* AVAILABLE DATA *
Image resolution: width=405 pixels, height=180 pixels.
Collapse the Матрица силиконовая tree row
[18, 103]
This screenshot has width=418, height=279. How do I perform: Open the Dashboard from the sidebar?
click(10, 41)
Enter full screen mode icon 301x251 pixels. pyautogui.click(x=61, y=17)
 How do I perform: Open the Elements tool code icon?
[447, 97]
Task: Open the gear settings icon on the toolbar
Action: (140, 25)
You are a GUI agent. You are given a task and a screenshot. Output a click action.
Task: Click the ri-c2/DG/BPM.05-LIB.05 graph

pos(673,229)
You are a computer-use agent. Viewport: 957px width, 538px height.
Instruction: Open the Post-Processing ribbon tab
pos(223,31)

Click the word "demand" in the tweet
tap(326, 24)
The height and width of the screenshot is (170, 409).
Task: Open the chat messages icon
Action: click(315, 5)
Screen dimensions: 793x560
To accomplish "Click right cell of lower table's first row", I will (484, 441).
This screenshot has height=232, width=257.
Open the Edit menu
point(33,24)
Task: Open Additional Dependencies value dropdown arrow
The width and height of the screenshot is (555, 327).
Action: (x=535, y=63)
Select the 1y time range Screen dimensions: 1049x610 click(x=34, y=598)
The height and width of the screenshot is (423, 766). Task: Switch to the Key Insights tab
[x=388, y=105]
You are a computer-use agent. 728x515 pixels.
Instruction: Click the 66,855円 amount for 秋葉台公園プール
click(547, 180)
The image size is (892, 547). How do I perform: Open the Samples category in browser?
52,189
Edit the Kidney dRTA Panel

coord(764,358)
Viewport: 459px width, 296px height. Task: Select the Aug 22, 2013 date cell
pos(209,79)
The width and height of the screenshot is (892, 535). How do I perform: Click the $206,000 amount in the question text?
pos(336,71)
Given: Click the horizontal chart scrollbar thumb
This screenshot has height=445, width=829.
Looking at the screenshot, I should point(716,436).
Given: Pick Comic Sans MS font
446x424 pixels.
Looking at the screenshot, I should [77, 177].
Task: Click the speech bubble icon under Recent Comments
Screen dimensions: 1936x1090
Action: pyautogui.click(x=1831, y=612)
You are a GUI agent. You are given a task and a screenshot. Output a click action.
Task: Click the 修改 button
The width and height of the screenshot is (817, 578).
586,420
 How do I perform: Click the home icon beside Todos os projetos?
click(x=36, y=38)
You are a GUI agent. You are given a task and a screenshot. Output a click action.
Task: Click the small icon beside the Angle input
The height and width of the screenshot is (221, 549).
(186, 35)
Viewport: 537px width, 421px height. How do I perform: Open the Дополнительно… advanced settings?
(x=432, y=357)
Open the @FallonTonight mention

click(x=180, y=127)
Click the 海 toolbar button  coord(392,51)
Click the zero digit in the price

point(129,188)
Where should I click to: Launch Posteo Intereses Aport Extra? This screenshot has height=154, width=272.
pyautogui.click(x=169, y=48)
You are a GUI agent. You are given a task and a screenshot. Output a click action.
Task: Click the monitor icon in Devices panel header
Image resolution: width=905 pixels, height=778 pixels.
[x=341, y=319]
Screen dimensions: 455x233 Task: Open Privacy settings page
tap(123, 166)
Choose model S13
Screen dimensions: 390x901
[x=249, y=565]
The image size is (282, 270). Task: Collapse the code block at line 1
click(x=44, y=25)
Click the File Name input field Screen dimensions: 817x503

* THE TASK *
Scan the listing above. Gather each line that contains the word "computer".

* YOUR SOLUTION *
You are a computer-use agent. Viewport: 957px width, 538px height.
You are a computer-use agent. 728x515 pixels.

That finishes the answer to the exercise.